__TO BE DONE__.
Report every line of the records below that contains the word "Expand", copying each such line in full.

(Records from a pointing dataset)
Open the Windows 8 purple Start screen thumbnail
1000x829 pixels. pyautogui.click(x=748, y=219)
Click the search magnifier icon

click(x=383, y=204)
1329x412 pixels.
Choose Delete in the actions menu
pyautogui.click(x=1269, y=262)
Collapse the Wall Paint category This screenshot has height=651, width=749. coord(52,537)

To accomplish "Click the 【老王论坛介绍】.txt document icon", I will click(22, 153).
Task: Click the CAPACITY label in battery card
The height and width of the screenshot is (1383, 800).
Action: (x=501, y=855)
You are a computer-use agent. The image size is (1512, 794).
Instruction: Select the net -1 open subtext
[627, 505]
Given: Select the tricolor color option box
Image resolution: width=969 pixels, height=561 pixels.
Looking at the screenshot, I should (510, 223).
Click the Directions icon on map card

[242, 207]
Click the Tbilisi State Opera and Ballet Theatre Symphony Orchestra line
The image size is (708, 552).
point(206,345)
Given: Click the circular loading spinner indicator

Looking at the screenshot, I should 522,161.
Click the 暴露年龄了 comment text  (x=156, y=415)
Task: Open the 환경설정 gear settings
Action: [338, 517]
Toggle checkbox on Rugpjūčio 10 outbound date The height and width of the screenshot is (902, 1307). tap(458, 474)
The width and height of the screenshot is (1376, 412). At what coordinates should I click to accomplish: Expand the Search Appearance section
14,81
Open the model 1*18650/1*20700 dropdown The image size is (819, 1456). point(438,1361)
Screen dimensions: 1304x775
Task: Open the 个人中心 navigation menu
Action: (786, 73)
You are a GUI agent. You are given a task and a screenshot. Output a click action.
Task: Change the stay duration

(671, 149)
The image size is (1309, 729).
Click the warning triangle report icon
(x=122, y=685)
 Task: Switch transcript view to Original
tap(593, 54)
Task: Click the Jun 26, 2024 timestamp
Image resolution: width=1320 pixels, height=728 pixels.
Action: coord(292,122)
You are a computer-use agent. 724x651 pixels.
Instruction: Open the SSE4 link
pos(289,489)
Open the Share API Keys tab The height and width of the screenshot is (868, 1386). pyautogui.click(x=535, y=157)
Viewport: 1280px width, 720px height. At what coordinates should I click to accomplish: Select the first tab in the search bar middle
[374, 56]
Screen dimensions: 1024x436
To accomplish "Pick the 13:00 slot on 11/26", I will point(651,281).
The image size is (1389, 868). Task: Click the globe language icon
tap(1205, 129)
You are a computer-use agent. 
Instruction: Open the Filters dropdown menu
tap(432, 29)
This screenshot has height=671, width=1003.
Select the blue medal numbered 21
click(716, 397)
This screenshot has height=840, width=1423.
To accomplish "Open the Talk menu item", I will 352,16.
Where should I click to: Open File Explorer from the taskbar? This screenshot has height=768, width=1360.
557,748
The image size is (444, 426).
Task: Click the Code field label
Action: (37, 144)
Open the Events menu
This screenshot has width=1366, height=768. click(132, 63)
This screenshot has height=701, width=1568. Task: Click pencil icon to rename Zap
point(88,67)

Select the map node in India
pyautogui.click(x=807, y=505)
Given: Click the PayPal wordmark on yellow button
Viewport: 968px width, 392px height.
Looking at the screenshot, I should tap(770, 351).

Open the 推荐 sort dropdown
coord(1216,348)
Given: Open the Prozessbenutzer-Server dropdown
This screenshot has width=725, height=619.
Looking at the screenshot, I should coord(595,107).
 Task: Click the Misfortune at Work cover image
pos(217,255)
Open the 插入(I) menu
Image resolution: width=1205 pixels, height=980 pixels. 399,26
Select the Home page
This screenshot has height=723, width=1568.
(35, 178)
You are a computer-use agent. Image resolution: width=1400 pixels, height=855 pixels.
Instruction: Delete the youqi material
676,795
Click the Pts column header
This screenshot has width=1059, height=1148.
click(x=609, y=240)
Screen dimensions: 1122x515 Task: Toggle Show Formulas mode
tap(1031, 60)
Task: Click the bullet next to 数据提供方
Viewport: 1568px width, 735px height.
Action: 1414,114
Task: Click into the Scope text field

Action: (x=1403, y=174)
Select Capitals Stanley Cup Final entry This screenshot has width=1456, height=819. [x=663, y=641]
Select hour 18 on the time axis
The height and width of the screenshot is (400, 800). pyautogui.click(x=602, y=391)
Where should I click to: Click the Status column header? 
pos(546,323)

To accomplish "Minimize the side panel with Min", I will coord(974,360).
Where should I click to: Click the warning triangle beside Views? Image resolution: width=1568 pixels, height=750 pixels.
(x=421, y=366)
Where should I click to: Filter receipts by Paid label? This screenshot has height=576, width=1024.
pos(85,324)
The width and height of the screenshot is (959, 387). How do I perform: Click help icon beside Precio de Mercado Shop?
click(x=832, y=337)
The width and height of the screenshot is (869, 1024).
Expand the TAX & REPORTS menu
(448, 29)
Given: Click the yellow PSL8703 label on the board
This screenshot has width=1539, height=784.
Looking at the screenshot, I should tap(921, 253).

__CORRECT RESULT__.
The width and height of the screenshot is (1376, 412). At what coordinates should I click to accomplish: Expand the Search Appearance section
Expand the TAX & REPORTS menu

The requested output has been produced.